___ MATERIAL FOR THIS TASK ___
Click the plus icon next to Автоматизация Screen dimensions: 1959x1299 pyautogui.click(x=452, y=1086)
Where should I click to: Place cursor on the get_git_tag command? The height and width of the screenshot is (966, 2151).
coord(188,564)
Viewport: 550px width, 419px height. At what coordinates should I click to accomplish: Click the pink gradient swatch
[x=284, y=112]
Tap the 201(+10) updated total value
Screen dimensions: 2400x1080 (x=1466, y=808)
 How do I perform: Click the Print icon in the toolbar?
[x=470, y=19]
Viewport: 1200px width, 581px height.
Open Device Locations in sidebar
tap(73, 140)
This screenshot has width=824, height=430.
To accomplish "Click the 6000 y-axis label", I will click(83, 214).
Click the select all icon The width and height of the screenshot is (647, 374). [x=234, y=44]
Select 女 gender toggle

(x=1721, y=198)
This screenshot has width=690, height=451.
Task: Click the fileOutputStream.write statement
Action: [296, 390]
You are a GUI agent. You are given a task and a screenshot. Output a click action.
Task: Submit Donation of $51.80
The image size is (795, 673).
___
# STATED PROBLEM:
Rewrite the data above as a numbered list, leaving out any blank lines.

# ANSWER IN FULL:
1. Click the plus icon next to Автоматизация Screen dimensions: 1959x1299 pyautogui.click(x=452, y=1086)
2. Where should I click to: Place cursor on the get_git_tag command? The height and width of the screenshot is (966, 2151).
3. coord(188,564)
4. Viewport: 550px width, 419px height. At what coordinates should I click to accomplish: Click the pink gradient swatch
5. [x=284, y=112]
6. Tap the 201(+10) updated total value
7. Screen dimensions: 2400x1080 (x=1466, y=808)
8.  How do I perform: Click the Print icon in the toolbar?
9. [x=470, y=19]
10. Viewport: 1200px width, 581px height.
11. Open Device Locations in sidebar
12. tap(73, 140)
13. This screenshot has width=824, height=430.
14. To accomplish "Click the 6000 y-axis label", I will click(83, 214).
15. Click the select all icon The width and height of the screenshot is (647, 374). [x=234, y=44]
16. Select 女 gender toggle
17. (x=1721, y=198)
18. This screenshot has width=690, height=451.
19. Task: Click the fileOutputStream.write statement
20. Action: [296, 390]
21. You are a GUI agent. You are given a task and a screenshot. Output a click action.
22. Task: Submit Donation of $51.80
23. The image size is (795, 673).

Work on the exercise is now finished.